Reputation: 373
i need help with rule based matcher in spacy. I have this code:
import spacy
from spacy.matcher import Matcher
nlp = spacy.load("en_core_web_sm")
matcher = Matcher(nlp.vocab)
# Add match ID "HelloWorld" with no callback and one pattern
pattern = [{"LOWER": "hello"}, {"IS_PUNCT": True}, {"LOWER": "world"}]
pattern = [{"LOWER": "Good"}, {"IS_PUNCT": True}, {"LOWER": "night"}]
matcher.add("HelloWorld", [pattern])
doc = nlp("Hello, world! Hello world!")
matches = matcher(doc)
for match_id, start, end in matches:
string_id = nlp.vocab.strings[match_id] # Get string representation
span = doc[start:end] # The matched span
print(match_id, string_id, start, end, span.text)
Everything works well I get the match_id,string_id etc... but i'm asking myself if it's possible to get the pattern corresponding to the matched span:
Essentially i want to know if it's possible to get the pattern corresponding to the match in spacy:
For example in my example,
[{"LOWER": "hello"}, {"IS_PUNCT": True}, {"LOWER": "world"}]

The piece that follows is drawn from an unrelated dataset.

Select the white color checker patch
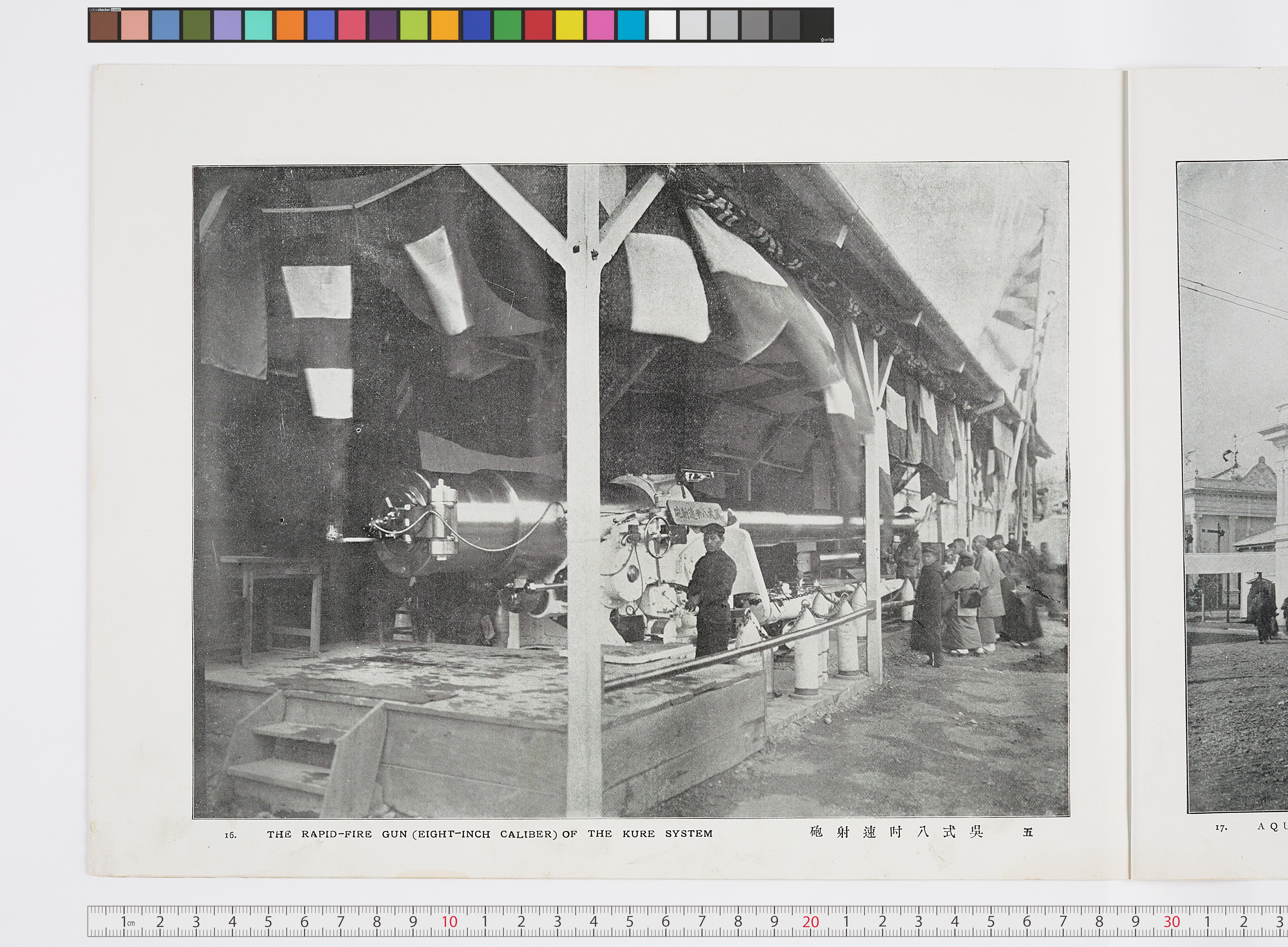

is the corresponding match for my example.
Thank you very much
Upvotes: 0
Views: 1048
Reputation: 626799
With patterns that are all uniquely named, you can use a workaround involving the use of a list of dictionaries where the key is the pattern name, and the value is the actual pattern. Once you obtain a match, you can get the pattern by the pattern name:
import spacy
from spacy.matcher import Matcher
nlp = spacy.load("en_core_web_sm")
matcher = Matcher(nlp.vocab)
patterns = [ # Define patterns
{'HelloWorld': [{"LOWER": "hello"}, {"IS_PUNCT": True}, {"LOWER": "world"}]},
{'GoodNight': [{"LOWER": "good"}, {"LOWER": "night"}]}
]
for p in patterns: # Adding patterns to matcher
for name,pattern in p.items():
matcher.add(name, [pattern])
doc = nlp("Hello, world! Hello world! Good night!")
matches = matcher(doc)
for match_id, start, end in matches:
string_id = nlp.vocab.strings[match_id] # Get string representation
span = doc[start:end] # The matched span
print(match_id, string_id, start, end, span.text)

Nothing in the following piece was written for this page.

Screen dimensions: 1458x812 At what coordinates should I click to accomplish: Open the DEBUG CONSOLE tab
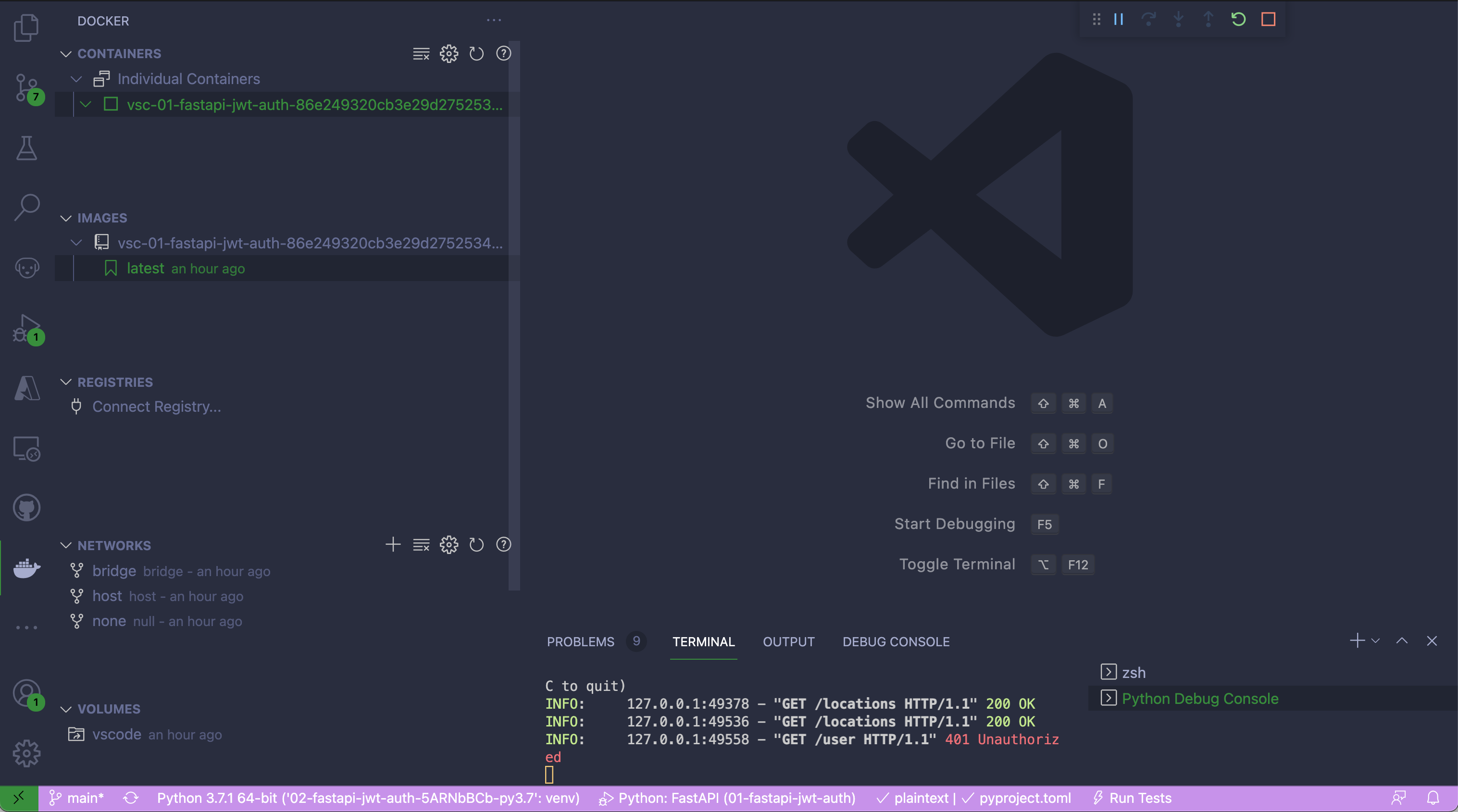pos(896,642)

print("The pattern is:", [p for p in patterns if string_id in p][0][string_id])
Output:
15578876784678163569 HelloWorld 0 3 Hello, world
The pattern is: [{'LOWER': 'hello'}, {'IS_PUNCT': True}, {'LOWER': 'world'}]
15528765659627300253 GoodNight 7 9 Good night
The pattern is: [{'LOWER': 'good'}, {'LOWER': 'night'}]
Upvotes: 0
Reputation: 15593
If multiple patterns are added with the same label you can't find which pattern matched after the fact.
There are a couple of things you can do. A very simple one is to use different labels for each pattern. Another option is to use pattern IDs with the EntityRuler.
Upvotes: 1